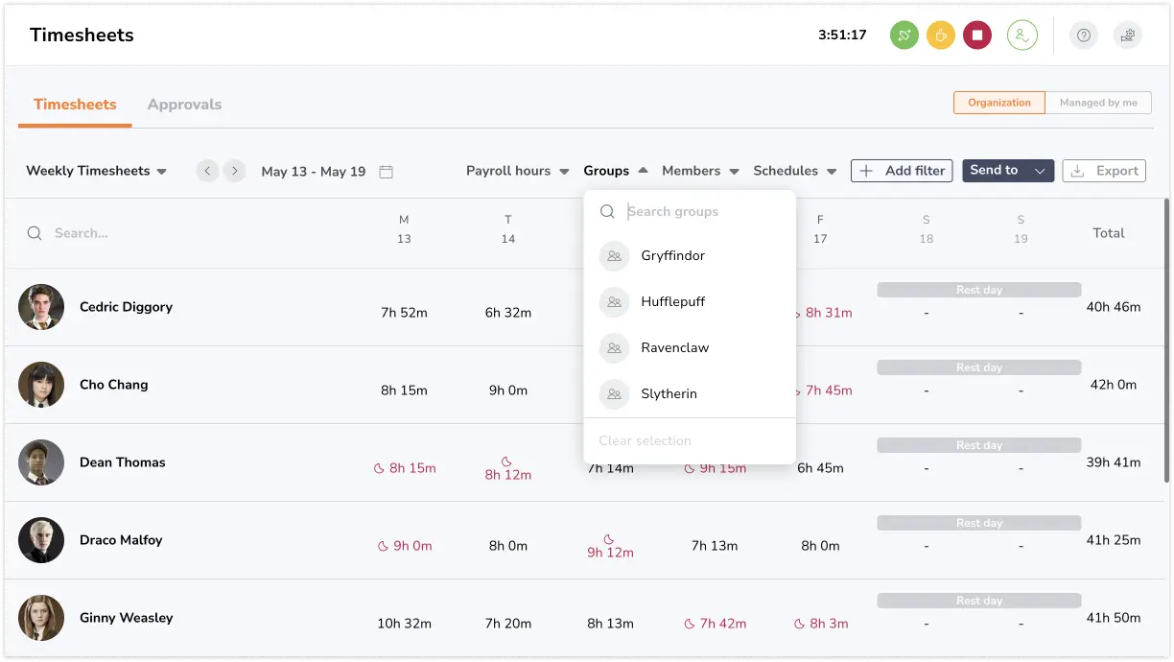The image size is (1174, 662).
Task: Click the calendar icon next to the date range
Action: (386, 170)

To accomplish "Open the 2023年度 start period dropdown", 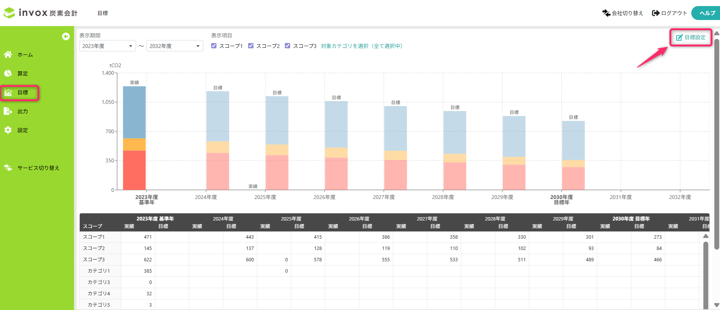I will [x=107, y=46].
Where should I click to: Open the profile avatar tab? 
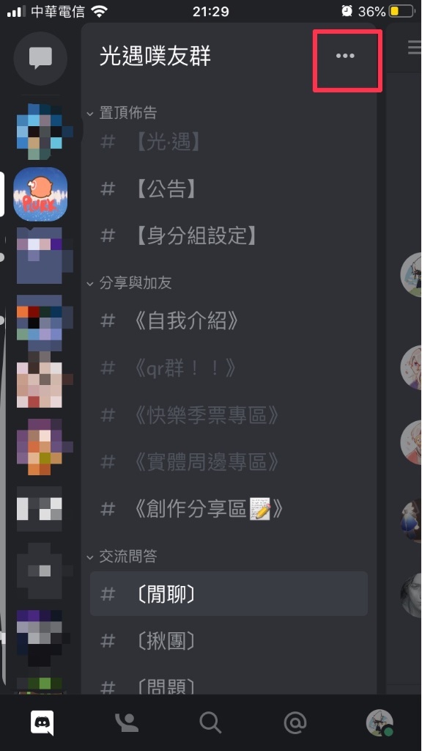(x=380, y=722)
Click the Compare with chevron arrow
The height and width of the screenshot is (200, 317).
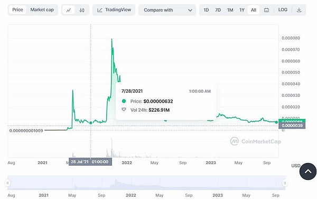coord(190,10)
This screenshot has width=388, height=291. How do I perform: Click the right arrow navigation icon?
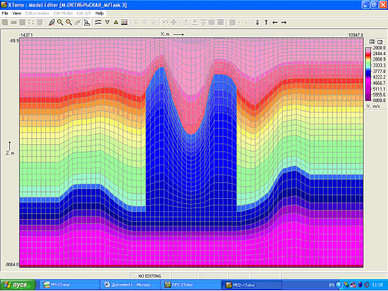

## ACTION ITEM
Please retype exactly the lines from the line containing "The height and" through the final line of the records above, inclusive, leaving out any pictures.

## SOLUTION TO THE PROBLEM
The height and width of the screenshot is (200, 317).
coord(190,10)
This screenshot has width=388, height=291. How do I perform: Click the right arrow navigation icon?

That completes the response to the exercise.